North Dakota's congressional delegation pushed federal railroad regulators Thursday to get moving on regulations to strengthen rail tank cars in light of the fiery explosion of an oil train that derailed Dec. 30 near Casselton, N.D.
The meeting with regulators in Washington followed Sen. Heidi Heitkamp's letter Wednesday demanding that the Federal Railroad Administration release inspection reports about tracks near the crash site where four previous derailments had occurred in nine years.
Heitkamp, a Democrat, and Sen. John Hoeven and Rep. Kevin Cramer, both Republicans, met with U.S. Transportation Secretary Anthony Foxx and another regulator working on rail tank car safety.
"We need to upgrade the tanker fleet as aggressively as possible," Hoeven told the Star Tribune after the meeting.
Foxx issued a statement saying that the Department of Transportation would announce "in the coming weeks" other steps to help ensure the safety of hazardous materials on railroads.
Hoeven also released a letter Thursday that he sent to the DOT's Pipeline and Hazardous Materials Safety Administration (PHMSA) more than a year ago urging action on tougher standards for tank cars. He said in an interview that regulators promised to begin proposing regulations in a few weeks.
Regulators are considering whether to order upgrades to older tankers to make them more puncture-resistant and reduce the risk of breaching, catching fire and exploding in accidents.
Up to 65,000 older tank cars that haul oil, ethanol and other flammable liquids potentially could need upgrades — work that rail industry officials say could take a decade. The safety recommendation was made five years ago by the National Transportation Safety Board (NTSB) after a deadly explosion of an ethanol train in Illinois.
3 oil train crashes in 6 months
In the past six months, three oil trains have crashed and exploded, and the worst was in Lac-Mégantic, Quebec, where 47 people were killed July 6.
About 11 percent of the nation's crude oil moves by rail, much of it from North Dakota, which lacks sufficient pipelines to carry its oil bounty.
In a statement, Heitkamp said the delegation "put pressure" on the DOT officials "to step up and move forward with safety provisions, which have not been handled with the necessary urgency."
On Wednesday, Heitkamp also demanded that rail regulators release inspection logs, reports and other evidence of prior track problems around Casselton, a pattern first reported by the Forum newspaper in Fargo.

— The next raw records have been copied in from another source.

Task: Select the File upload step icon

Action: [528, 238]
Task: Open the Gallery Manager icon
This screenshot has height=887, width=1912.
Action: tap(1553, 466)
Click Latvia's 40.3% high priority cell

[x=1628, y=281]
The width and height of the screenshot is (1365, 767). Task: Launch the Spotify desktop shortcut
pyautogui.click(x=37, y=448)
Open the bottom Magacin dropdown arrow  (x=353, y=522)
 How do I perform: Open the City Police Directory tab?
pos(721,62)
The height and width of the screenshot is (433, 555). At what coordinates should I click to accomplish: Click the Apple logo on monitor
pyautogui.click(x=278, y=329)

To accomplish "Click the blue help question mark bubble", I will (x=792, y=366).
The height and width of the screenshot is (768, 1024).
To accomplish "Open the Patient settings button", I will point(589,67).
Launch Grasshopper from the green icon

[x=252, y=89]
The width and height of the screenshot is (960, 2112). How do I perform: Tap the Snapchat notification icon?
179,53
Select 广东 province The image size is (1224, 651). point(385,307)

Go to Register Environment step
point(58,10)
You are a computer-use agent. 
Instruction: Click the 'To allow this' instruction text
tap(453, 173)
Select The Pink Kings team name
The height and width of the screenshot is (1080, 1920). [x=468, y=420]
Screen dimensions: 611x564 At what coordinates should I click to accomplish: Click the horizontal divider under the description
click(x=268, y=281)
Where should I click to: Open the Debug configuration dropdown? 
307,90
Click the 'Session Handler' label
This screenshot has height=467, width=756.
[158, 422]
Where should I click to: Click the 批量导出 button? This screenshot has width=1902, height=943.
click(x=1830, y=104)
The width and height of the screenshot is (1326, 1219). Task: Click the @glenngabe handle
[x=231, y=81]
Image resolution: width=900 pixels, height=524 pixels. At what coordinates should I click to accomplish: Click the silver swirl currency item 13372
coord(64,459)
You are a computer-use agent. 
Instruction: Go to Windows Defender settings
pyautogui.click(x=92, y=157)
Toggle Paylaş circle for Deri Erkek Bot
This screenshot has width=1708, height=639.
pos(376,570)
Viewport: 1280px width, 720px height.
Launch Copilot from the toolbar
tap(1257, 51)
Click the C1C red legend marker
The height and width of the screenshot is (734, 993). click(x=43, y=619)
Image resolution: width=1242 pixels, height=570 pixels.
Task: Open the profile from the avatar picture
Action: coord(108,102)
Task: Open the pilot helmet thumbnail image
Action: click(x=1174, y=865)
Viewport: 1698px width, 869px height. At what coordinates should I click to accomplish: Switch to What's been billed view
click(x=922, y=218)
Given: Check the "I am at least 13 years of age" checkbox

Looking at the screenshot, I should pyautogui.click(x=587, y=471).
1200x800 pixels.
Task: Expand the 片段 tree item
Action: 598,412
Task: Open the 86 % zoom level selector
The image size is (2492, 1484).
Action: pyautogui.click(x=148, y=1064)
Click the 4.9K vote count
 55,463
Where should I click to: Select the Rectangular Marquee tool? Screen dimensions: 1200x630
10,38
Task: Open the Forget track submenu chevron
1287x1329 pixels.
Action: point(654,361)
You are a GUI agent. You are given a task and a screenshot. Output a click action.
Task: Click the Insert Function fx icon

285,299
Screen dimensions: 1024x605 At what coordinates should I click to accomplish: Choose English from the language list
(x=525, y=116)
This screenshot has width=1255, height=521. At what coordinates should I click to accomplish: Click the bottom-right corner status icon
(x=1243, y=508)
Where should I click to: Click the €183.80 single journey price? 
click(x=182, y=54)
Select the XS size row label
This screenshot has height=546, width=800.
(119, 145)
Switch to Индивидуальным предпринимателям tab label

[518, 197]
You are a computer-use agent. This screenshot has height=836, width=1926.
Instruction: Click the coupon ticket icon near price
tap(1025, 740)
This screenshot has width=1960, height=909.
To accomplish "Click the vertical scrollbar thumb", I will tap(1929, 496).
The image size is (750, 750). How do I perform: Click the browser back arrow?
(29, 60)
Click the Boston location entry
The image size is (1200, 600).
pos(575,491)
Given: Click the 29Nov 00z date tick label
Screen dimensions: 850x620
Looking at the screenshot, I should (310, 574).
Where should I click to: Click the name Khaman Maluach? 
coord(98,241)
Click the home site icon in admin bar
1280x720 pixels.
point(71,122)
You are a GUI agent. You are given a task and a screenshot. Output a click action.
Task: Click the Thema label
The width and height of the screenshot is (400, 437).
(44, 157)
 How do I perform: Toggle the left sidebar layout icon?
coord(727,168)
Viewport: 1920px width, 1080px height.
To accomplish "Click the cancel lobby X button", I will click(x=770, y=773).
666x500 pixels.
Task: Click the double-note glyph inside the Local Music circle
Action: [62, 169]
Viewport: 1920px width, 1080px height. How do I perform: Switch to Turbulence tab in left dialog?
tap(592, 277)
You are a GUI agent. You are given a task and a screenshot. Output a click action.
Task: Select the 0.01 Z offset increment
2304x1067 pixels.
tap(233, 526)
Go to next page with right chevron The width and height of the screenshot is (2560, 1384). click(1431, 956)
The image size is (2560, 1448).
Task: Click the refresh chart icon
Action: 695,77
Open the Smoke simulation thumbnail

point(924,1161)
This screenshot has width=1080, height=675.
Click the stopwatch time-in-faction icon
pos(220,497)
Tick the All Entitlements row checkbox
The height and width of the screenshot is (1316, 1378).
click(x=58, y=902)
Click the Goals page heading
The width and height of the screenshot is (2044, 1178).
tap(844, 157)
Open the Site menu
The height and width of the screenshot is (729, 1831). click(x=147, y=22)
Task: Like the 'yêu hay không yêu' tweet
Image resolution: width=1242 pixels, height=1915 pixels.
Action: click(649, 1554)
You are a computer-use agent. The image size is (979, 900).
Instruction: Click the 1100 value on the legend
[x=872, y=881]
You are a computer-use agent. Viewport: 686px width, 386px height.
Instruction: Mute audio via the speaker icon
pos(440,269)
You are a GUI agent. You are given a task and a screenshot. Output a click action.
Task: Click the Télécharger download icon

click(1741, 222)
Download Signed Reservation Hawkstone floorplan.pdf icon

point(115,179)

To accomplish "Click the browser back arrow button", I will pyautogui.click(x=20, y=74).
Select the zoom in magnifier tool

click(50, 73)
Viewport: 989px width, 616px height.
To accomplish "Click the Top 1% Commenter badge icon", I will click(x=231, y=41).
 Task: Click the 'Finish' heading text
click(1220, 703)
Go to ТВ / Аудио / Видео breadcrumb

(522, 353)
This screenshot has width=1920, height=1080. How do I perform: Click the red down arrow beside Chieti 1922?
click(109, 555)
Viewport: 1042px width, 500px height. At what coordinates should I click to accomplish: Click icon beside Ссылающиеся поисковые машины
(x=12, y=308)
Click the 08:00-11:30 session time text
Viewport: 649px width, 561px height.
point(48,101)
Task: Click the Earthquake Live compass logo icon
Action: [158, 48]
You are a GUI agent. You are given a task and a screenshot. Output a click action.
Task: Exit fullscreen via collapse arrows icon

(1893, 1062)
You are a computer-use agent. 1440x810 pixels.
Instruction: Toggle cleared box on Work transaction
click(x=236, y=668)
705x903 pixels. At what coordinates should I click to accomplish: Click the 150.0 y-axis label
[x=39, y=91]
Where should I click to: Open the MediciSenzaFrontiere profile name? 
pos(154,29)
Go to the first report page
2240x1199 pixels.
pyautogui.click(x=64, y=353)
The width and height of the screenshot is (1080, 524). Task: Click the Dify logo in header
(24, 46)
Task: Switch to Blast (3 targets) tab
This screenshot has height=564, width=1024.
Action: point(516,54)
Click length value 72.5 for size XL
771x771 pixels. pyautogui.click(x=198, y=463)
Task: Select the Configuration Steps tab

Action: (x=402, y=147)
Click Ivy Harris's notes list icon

Federal regulators have said for months that they are testing North Dakota's light crude oil to determine whether it poses a higher hazard than crude oil from other parts of the country because of dissolved, explosive gases or other characteristics. Hoeven said PHMSA Administrator Cynthia Quarterman attended the meeting, but didn't disclose results from the hazard analysis.
In the accident last week outside of Casselton, a BNSF Railway Co. train with more than 100 crude oil tank cars crashed into a grain car from another train that had derailed on a parallel track. The resulting explosions, fire and billowing smoke from 18 tank cars caused a partial evacuation of the nearby town's 2,400 inhabitants, but no one was injured.
BNSF, in a statement Thursday about the prior derailments, said the NTSB investigation of the Casselton crash needs to be completed before the railroad can understand what happened and determine future actions. BNSF said it had invested a record $220 million last year in its North Dakota system.